Once winehq.org/wine exists:

  1. new(llvm.org/mingw-w64): LLVM-based mingw-w64 cross-compiler (Windows-target toolchain) #12984llvm.org/mingw-w64 test step upgrades from "verify PE magic" to "actually run hello.exe and assert stdout" (already wired as soft-dep; activates automatically when wine is available).

  2. Future Windows recipes can include real runtime tests in their test: block, e.g.:

    test:
      dependencies:
        winehq.org: '*'
      script:
        - wine64 {{prefix}}/bin/foo.exe --version
  3. Brewkit's audit step can sanity-check that bundled .exe files actually load (catches things like undefined imports, ABI mismatches, missing DLLs in the bundle — which a static magic-byte check would miss).

Alternatives considered

  • GitHub Actions Windows runners: ~10× CPU minutes, slower, requires a separate workflow. Realistic for a final smoke-test but expensive for every PR.
  • wine via Docker base image: would work but couples brewkit's CI infrastructure to a specific Docker image. Less reusable.
  • box64 / proton / crossover: wrong tool, commercial, or not designed for this use case.
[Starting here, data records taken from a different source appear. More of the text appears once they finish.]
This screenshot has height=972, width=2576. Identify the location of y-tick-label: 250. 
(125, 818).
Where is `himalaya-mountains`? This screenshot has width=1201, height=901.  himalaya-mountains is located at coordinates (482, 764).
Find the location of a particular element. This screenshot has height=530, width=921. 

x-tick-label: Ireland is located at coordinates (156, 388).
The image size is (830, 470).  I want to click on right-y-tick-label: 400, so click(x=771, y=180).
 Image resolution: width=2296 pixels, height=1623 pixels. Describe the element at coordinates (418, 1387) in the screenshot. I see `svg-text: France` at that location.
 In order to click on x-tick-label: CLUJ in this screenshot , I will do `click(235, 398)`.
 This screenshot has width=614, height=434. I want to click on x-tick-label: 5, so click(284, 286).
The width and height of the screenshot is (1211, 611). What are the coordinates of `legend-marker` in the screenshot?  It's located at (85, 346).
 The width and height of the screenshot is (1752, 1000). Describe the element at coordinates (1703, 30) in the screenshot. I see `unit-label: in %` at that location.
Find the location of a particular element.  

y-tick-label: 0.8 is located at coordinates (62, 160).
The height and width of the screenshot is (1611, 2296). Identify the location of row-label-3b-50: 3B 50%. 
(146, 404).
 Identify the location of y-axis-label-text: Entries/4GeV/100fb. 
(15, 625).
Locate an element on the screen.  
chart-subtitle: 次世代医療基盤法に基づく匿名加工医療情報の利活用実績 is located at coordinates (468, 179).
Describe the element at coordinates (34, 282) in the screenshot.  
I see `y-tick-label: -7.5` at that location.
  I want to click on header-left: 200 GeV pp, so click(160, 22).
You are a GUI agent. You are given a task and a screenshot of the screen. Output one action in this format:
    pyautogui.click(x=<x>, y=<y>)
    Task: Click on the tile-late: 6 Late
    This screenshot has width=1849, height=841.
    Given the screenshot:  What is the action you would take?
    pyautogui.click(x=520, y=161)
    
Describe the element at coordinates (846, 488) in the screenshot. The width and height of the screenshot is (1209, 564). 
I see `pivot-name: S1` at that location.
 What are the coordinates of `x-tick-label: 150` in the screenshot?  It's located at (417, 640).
Wine in pantry is the cleanest fit: same model as every other build dep, opt-in per recipe.

Open questions

  1. Build from source vs. redistribute upstream binaries — WineHQ publishes per-distro packages (.deb for Ubuntu, .rpm for Fedora) but no generic Linux tarball. Source build is the only arch-agnostic path. Acceptable?
  2. wine-stable vs. wine-staging — stable is fine for our use case (CLI testing); staging has more recent fixes. Either works.
  3. Optional deps — wine builds with optional support for OpenGL, Vulkan, ALSA, Pulse, X11, SDL, gphoto2, … For headless CI we can disable most. Which is the minimal-viable set?

cc @jhheider @mxcl — context: pkgxdev/brewkit#346 RFC + #12984 toolchain PR.